Hhgregg Inc (HGG) is MarketGrader’s “Stock of the Day” for June 7, 2011

No Comments 08 June 2011

Hhgregg Inc. (HGG) has been named by MarketGrader.com as the stock that tops its “Movers and Shakers” list.

The MarketGrader.com Movers & Shakers list is comprised of ‘Buy’ or ‘Hold’ rated stocks with the most four-week positive momentum according to their Sentiment rating. These are stocks for which market sentiment has been improving recently at an accelerating pace.

HGG’s Sentiment score has improved more than 18% in the last four weeks, indicating the stock is gaining market momentum. It’s current Sentiment rating of ‘Neutral’ is based on an overall score of 4.9 out of 10, while a month ago the score was 2.6, with a ‘Negative’ rating.

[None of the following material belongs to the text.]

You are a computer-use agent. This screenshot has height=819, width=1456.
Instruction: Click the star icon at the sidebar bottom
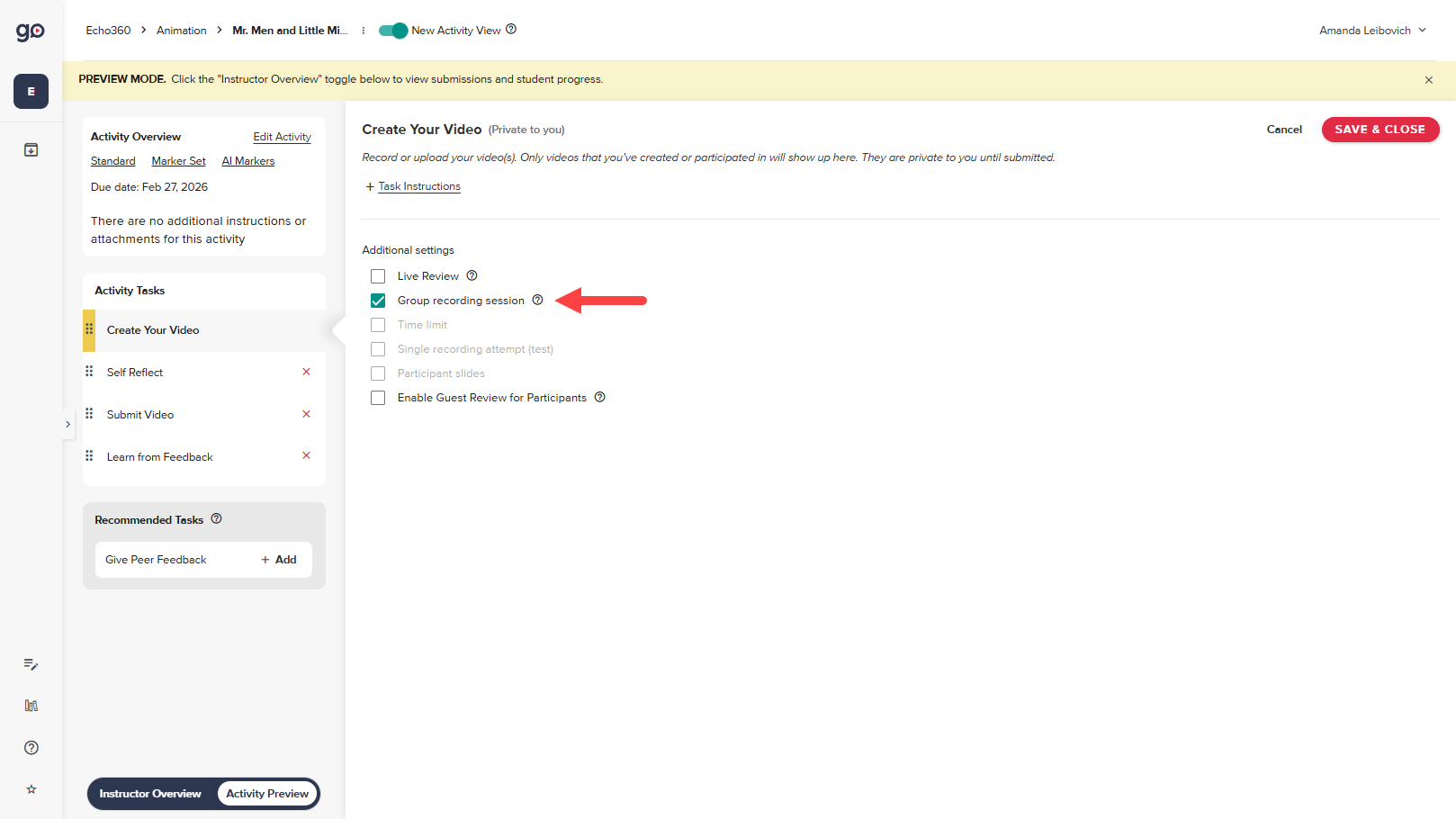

Further analysis shows that HGGregg’s fundamentals are also sound. The company booked $2.08 billion in total revenue during the 12-month period ended last quarter, 65.33% higher than the equivalent period ended three years ago, when total revenue was $1.26 billion. Considering the strength of its fundamentals, shares of HGG are attractively priced at $14.38, 12 times trailing earnings and 11 times forward 12 month earnings per share. The overall Value grade assigned by MarketGrader to HGG is A-.